Records for processing below:
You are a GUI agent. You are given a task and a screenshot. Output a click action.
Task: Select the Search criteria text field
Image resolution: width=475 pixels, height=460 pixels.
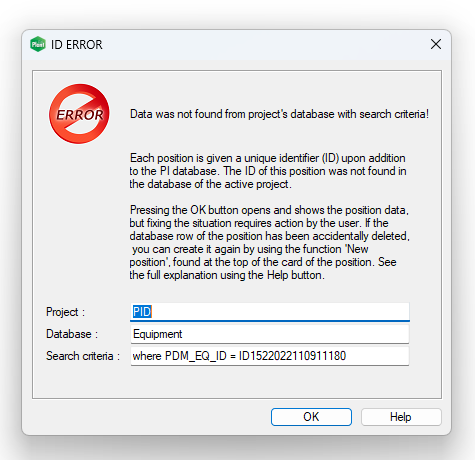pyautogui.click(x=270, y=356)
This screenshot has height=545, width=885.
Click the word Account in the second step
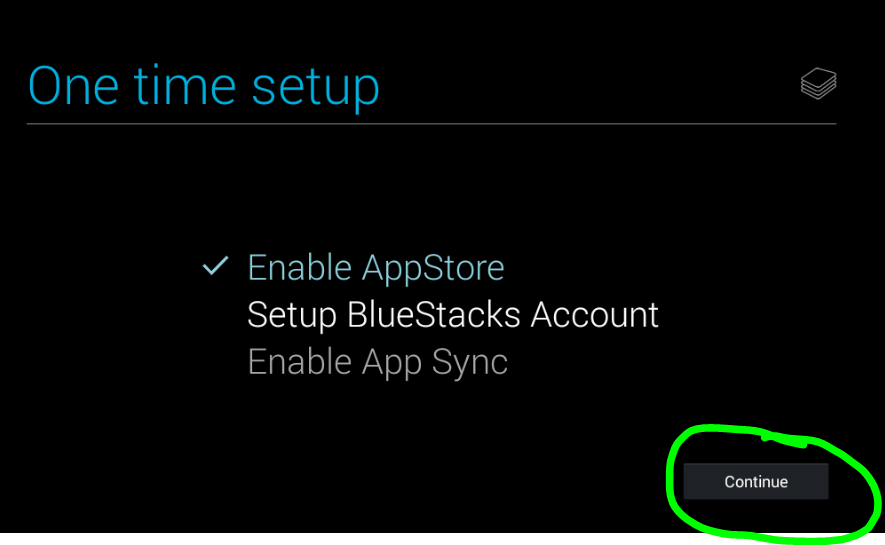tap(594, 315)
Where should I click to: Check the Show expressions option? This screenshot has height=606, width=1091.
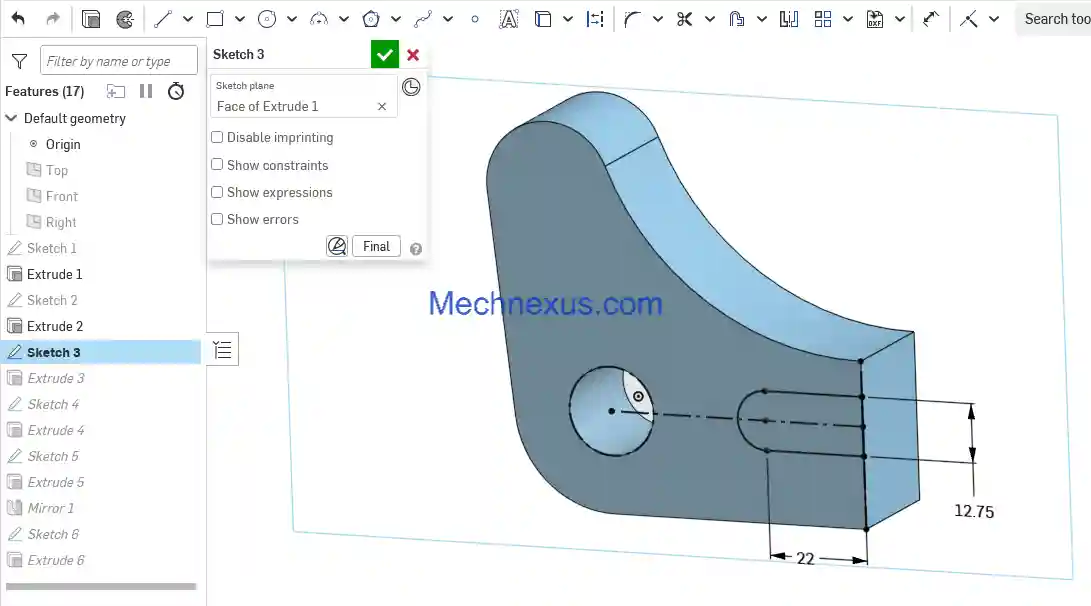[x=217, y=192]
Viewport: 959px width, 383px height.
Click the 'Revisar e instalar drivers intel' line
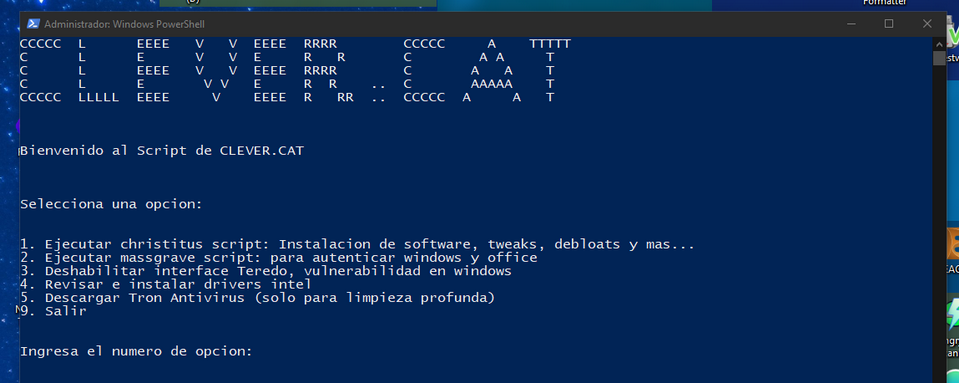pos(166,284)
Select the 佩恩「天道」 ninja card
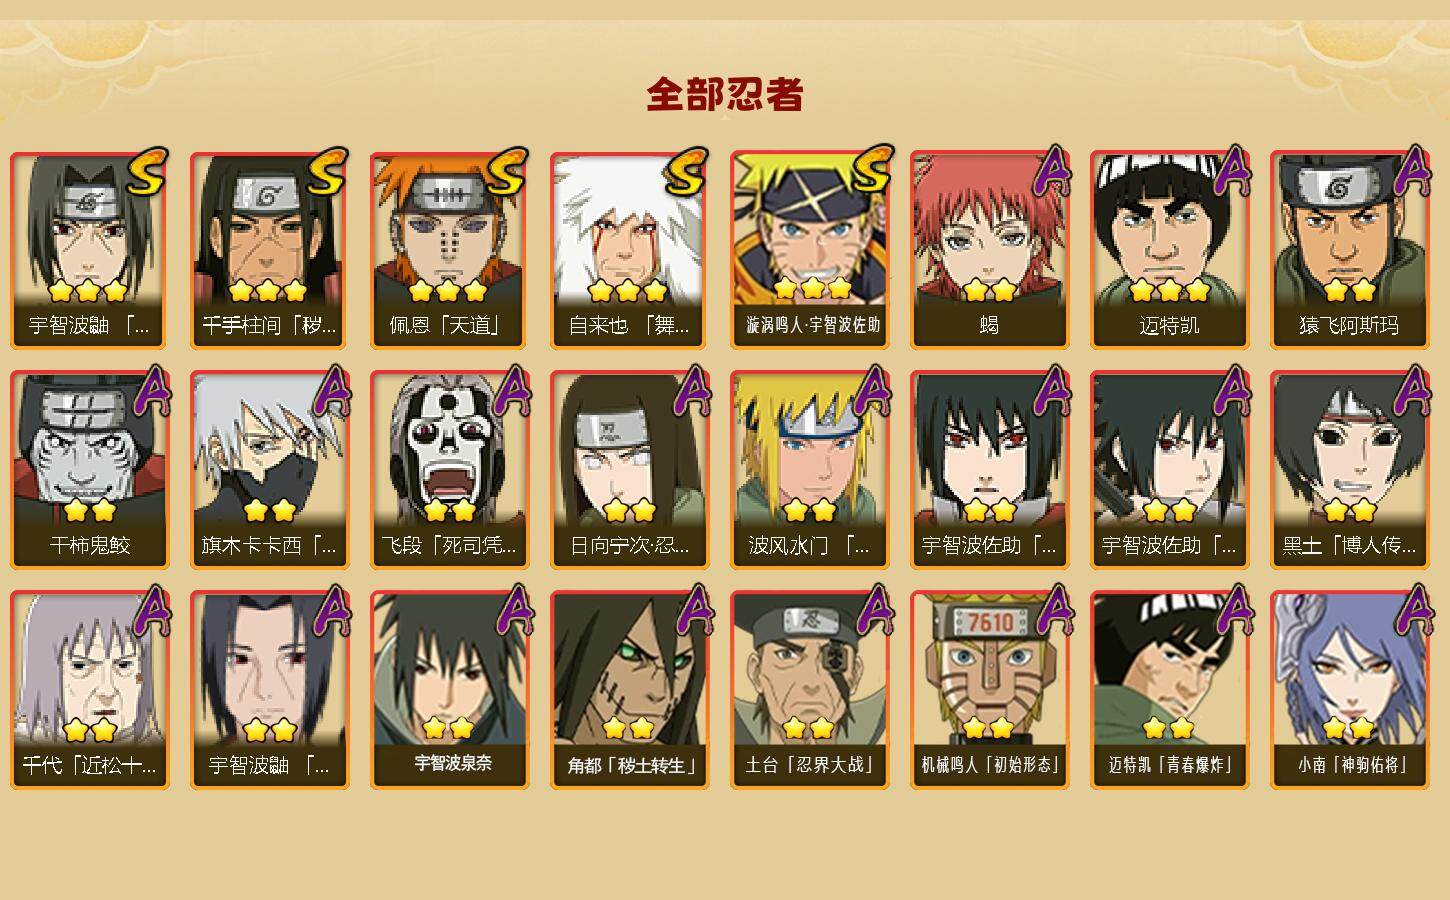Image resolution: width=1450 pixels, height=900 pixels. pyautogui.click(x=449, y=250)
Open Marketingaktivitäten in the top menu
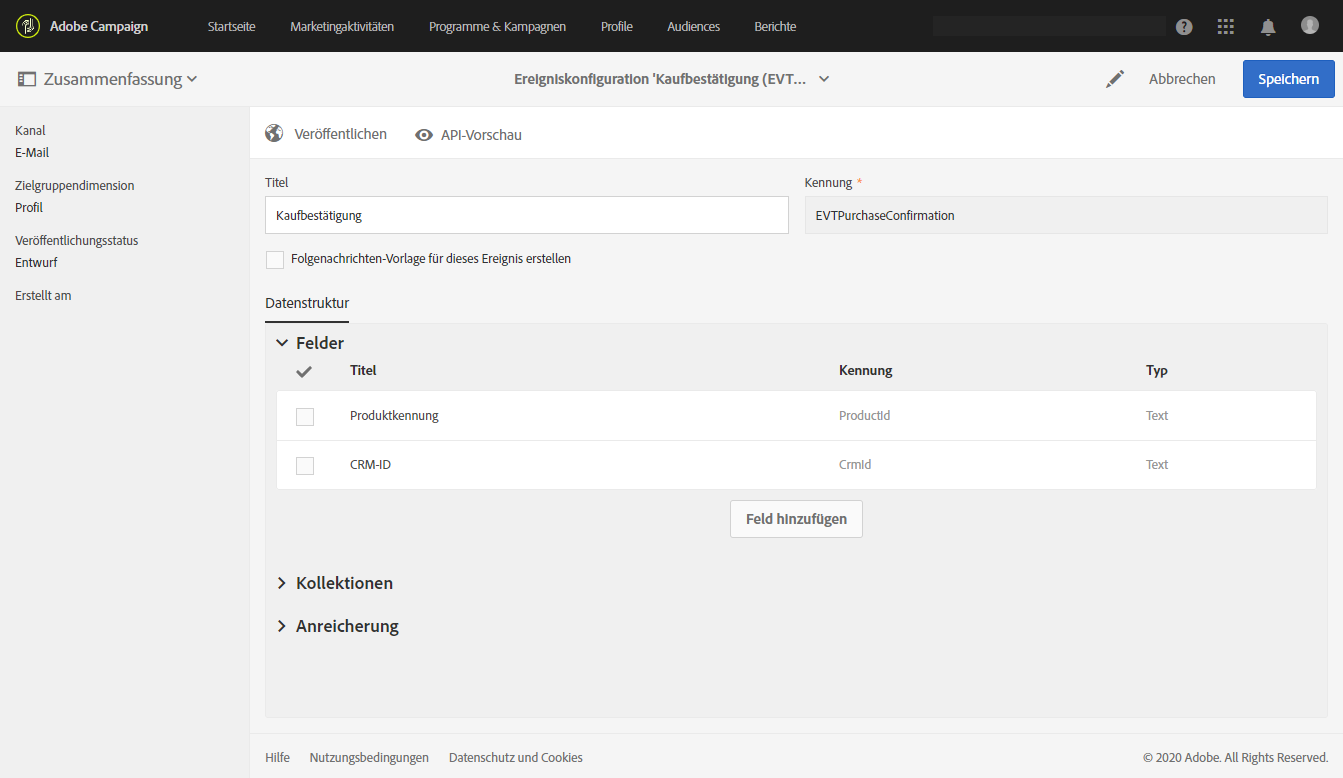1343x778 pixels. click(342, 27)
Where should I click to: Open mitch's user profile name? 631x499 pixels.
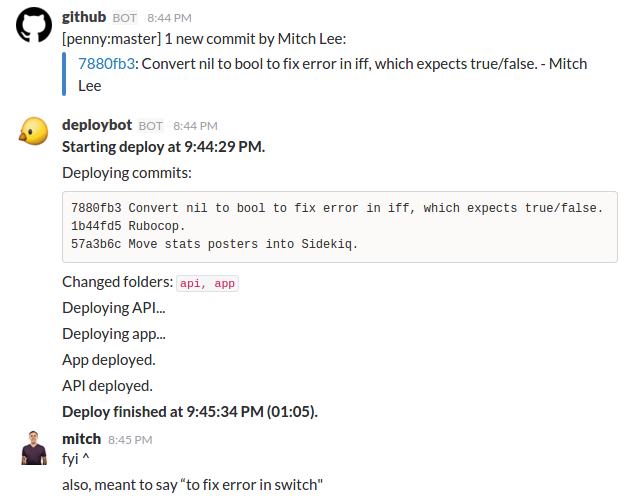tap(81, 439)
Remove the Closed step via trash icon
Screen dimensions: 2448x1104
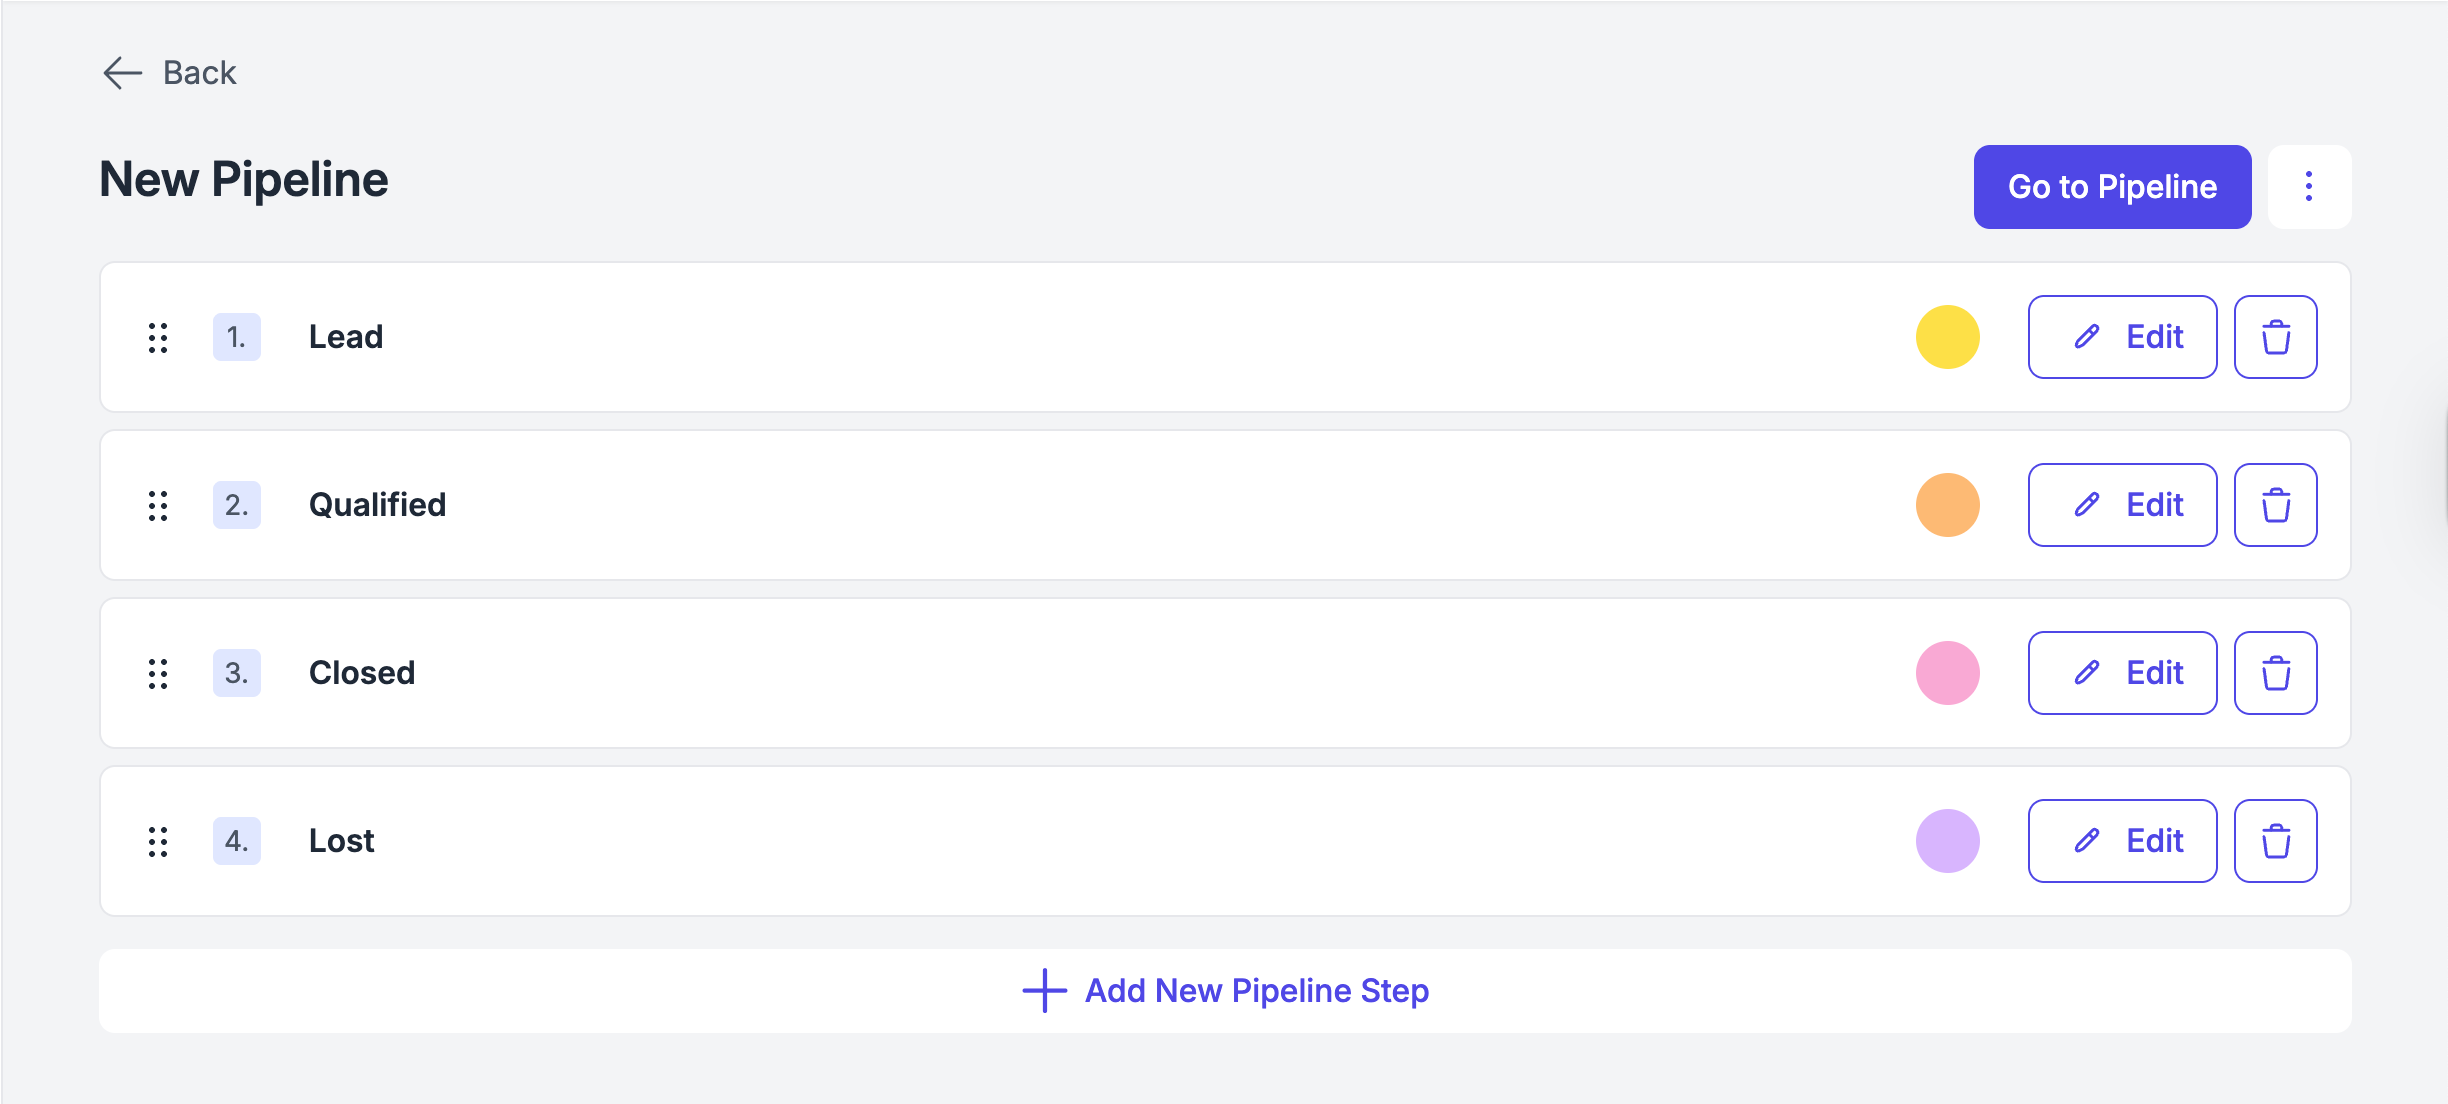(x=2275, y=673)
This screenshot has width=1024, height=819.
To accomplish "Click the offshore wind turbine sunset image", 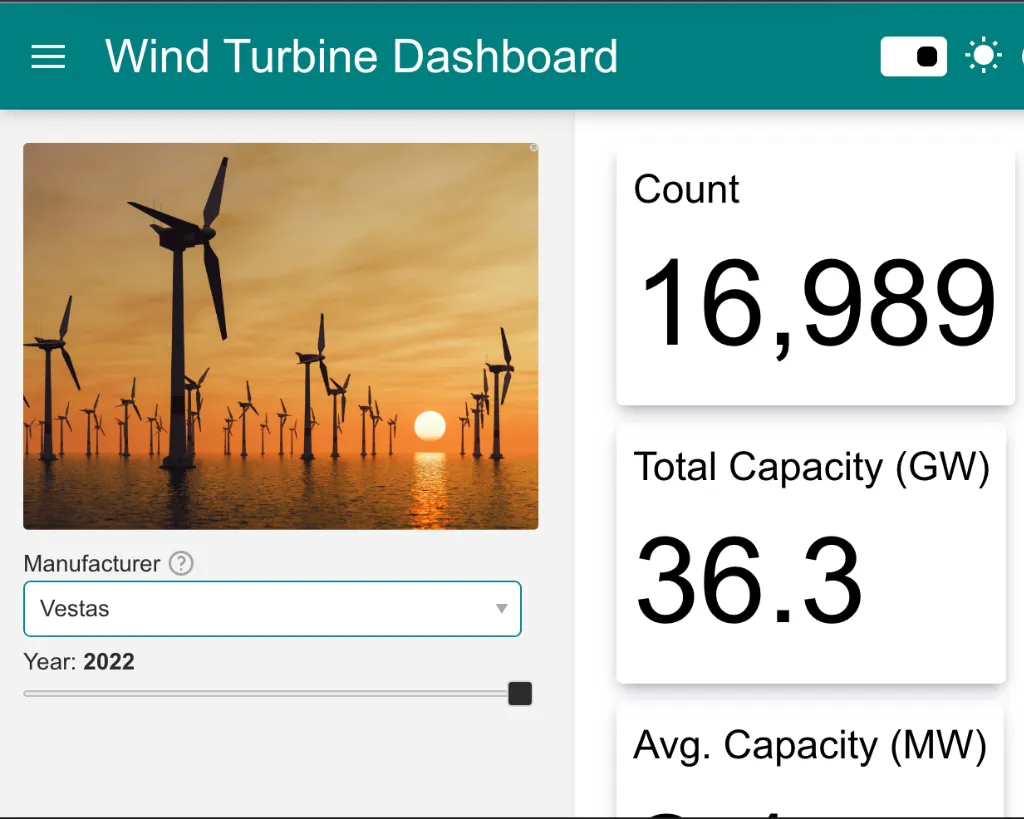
End of Records for processing.
_Exercise details_
Please give the records above again exactly as they stand, with no pictures.

_Result for this exercise_
You are a GUI agent. You are given a task and a screenshot. Output a click action.
Task: Select the Search criteria text field
Image resolution: width=475 pixels, height=460 pixels.
pyautogui.click(x=270, y=356)
This screenshot has height=545, width=885.
Click the word Account in the second step
tap(594, 315)
Where should I click to: Check the Show expressions option? This screenshot has height=606, width=1091.
[x=217, y=192]
Viewport: 959px width, 383px height.
Click the 'Revisar e instalar drivers intel' line
pos(166,284)
Select the 佩恩「天道」 ninja card
Image resolution: width=1450 pixels, height=900 pixels. pyautogui.click(x=449, y=250)
Open Marketingaktivitäten in the top menu
1343x778 pixels. click(342, 27)
Where should I click to: Open mitch's user profile name? 631x499 pixels.
tap(81, 439)
Remove the Closed step via trash icon
Screen dimensions: 2448x1104
(x=2275, y=673)
This screenshot has width=1024, height=819.
To accomplish "Click the offshore wind turbine sunset image", 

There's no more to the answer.